The $20 million quarterly compensation and the terms upon which Nokia conditioned the payment fell far short of the $125 million Nokia reportedly has been paying to use Qualcomm's intellectual property.
"The attempted payment also represents only a small fraction of the well established value of Qualcomm's patent portfolio -- a value which has been repeatedly validated by the more than 70 royalty-bearing WCDMA license agreements Qualcomm has signed with the world's largest vendors of wireless products," Qualcomm said in a statement.
The two mobile phone firms have been embroiled in IP litigation for months and important licensing pacts between the two expired earlier this week.
Nokia maintains that Qualcomm is charging too much for its IP portfolio while Nokia's patents have grown in value.
The two firms have been suing each other in different jurisdictions in the U.S. and Europe for months and Finland's Nokia has enlisted other European vendors including wireless infrastructure pacesetter Ericsson in complaining to the European Commission over what they maintain are Qualcomm's overpriced royalties.

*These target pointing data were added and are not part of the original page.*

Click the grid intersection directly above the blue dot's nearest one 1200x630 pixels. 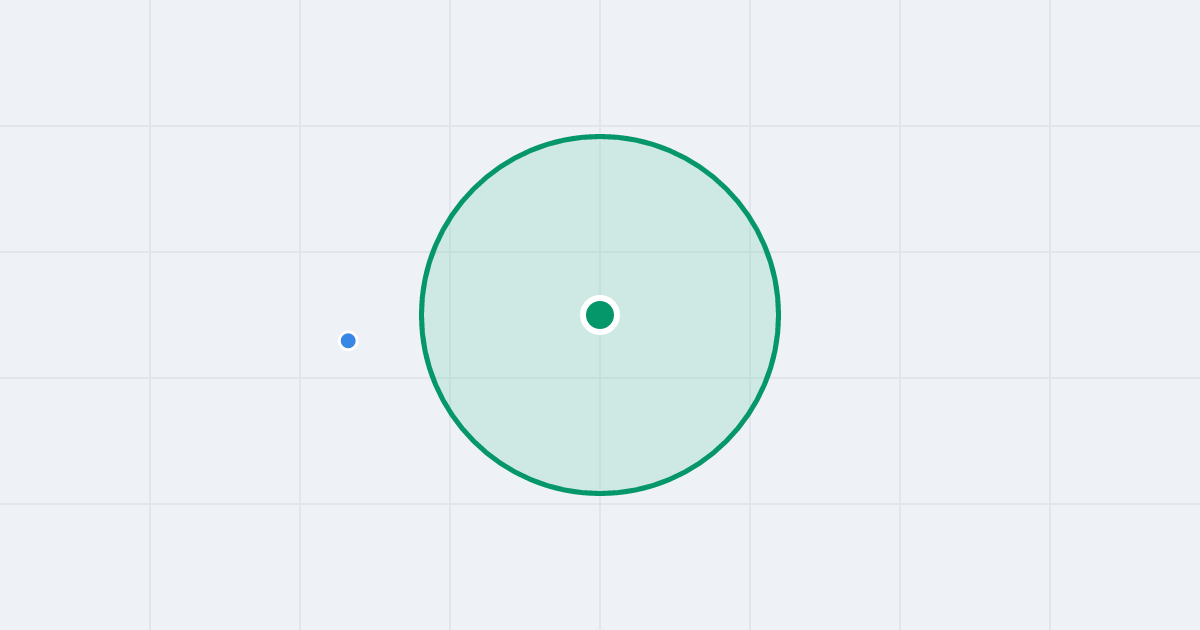(x=300, y=252)
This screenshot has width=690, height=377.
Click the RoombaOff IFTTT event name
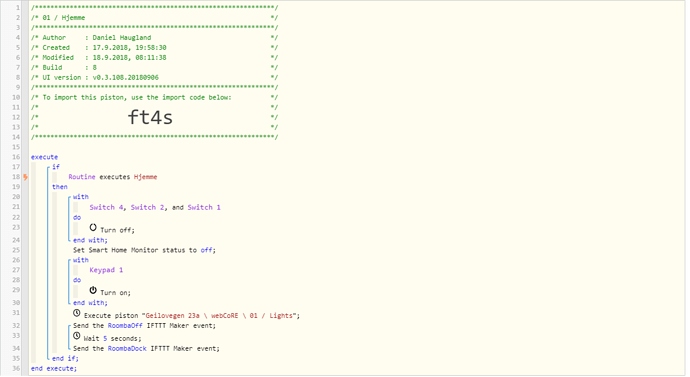pos(125,326)
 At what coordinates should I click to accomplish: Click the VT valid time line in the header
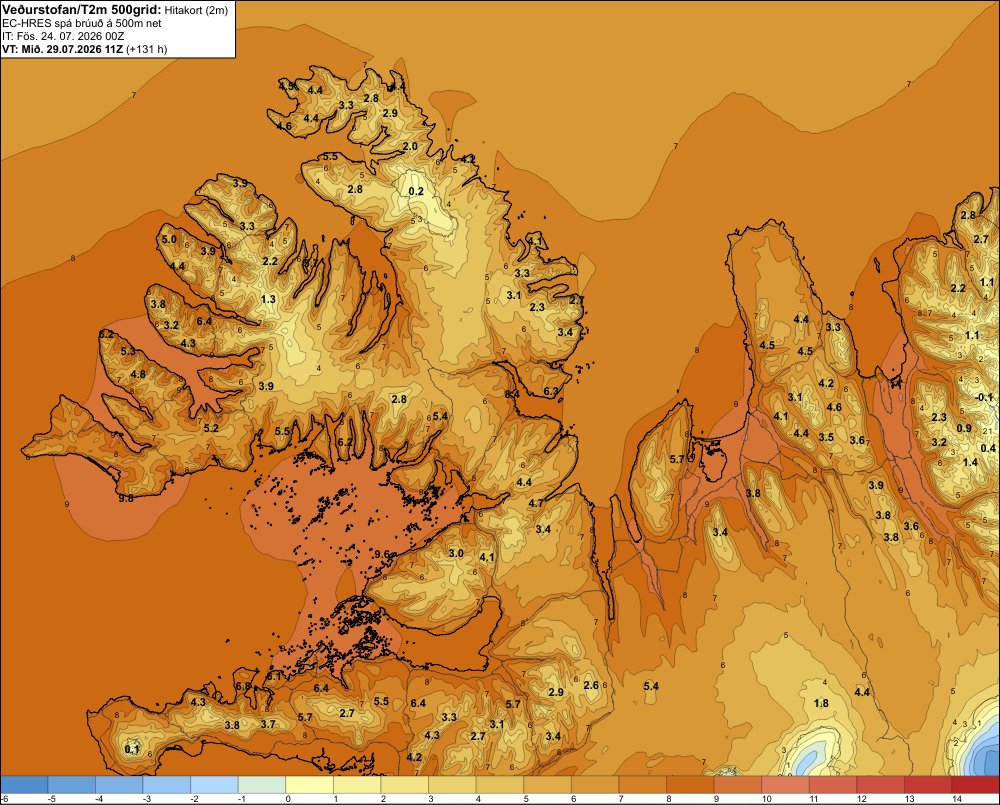coord(85,49)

Ericsson's chief executive Carl-Henric Svanberg spoke out on the deepening patent conflict earlier this week and said he hoped "patent fees cannot become an obstacle for the development of this industry." According to media reports, Svanberg said also: "Patent payments in the industry are split in a wrong way. Traditional and larger players, like Qualcomm, can demand too high payments while others don't get even what they deserve."
Qualcomm has recommended that the patents dispute be mediated by the American Arbitration Association.